Neuere Untersuchungen im Bereich der Ferkelproduktion untersuchten den Einfluss unterschiedlicher Elektrolytbilanzen des Futters auf laktierende Sauen und die Ferkelentwicklung. DEROUCHEY et al. (2003) fütterten säugende Sauen mit Elektrolytbilanzen im Bereich von 0 bis +500 meq/kg mittels Austausch und Zugabe von CaCl2, HCl, H3PO4, NaHCO3 bei gleichzeitig konstanten Konzentrationen an Kalium.

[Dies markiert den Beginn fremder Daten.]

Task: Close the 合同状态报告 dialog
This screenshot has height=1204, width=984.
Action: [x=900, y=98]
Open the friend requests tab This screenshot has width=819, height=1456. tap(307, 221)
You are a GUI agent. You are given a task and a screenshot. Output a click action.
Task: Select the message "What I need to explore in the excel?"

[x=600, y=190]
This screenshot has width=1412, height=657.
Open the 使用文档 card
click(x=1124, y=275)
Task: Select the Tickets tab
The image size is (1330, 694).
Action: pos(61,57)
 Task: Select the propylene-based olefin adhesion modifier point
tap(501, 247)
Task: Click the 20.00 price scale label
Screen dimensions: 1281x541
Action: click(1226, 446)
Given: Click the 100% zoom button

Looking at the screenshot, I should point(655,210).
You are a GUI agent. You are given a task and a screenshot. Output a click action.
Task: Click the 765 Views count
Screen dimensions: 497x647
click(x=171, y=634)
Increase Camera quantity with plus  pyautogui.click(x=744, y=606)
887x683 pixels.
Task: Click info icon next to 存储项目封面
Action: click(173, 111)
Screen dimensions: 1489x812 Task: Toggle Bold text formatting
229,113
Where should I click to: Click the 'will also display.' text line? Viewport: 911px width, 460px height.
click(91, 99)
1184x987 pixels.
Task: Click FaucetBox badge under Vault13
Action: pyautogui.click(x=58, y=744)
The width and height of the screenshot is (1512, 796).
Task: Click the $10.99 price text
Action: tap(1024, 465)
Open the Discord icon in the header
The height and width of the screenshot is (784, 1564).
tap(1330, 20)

In Bezug auf die Blutwerte wurde ein linearer Anstieg von pH-Wert, Bicarbonat, pCO2 und BE bei Erhöhung des DCAB festgestellt. Die Konzentration an Natrium und der Sauerstoffpartialdruck des Blutes wurden durch die unterschiedlichen Elektrolytbilanzen nicht verändert, jedoch nahmen bei erhöhter DCAB die Konzentrationen von Kalium, Chlorid und Calcium ab. Der pH-Wert des Harns konnte durch eine niedrigere DCAB gesenkt werden, was zu einer Verminderung der Bakterienzahl im Harntrakt und somit auch zu einer verbesserten Ferkelgesundheit und Überlebensfähigkeit der Ferkel durch Verminderung der MMA-Komplex-Erkrankungen und E.coli-Infektionen der Ferkel über die Sau führte. Zusätzliche Einflüsse einer veränderten DCAB auf die Futteraufnahme der Sau bei ad libitum Fütterung, Wasseraufnahme sowie Gewicht und Rückenspeckdicke wie auch Gewichtszunahme der Ferkel konnten nicht beobachtet werden. Auch bewirkten unterschiedliche Elektrolytbilanzen keine Veränderungen der Fruchtbarkeitsmerkmale wie Wurfgröße, Umrauschrate, Abferkel-Rausche-Intervall oder Zahl der lebend geborenen Ferkel der nachfolgenden Trächtigkeit. Auch die Zusammensetzung der Milch konnte hierüber nicht beeinflusst werden.
2.3.1.2 Auswirkungen einer veränderten Elektrolytbilanz beim wachsenden Schwein
Zahlreiche Untersuchungen beim Schwein beschäftigten sich seit den 1960er Jahren mit den Effekten verschiedener Mineralstoffe bzw. einer Modifikation der Elektrolytbilanz mittels mineralischer Futterzusätze auf unterschiedliche Aspekte wie Verdaulichkeit, Säure-Basen-Haushalt, Knochendichte, Körperansatz oder Aminosäurengehalte der Gewebe.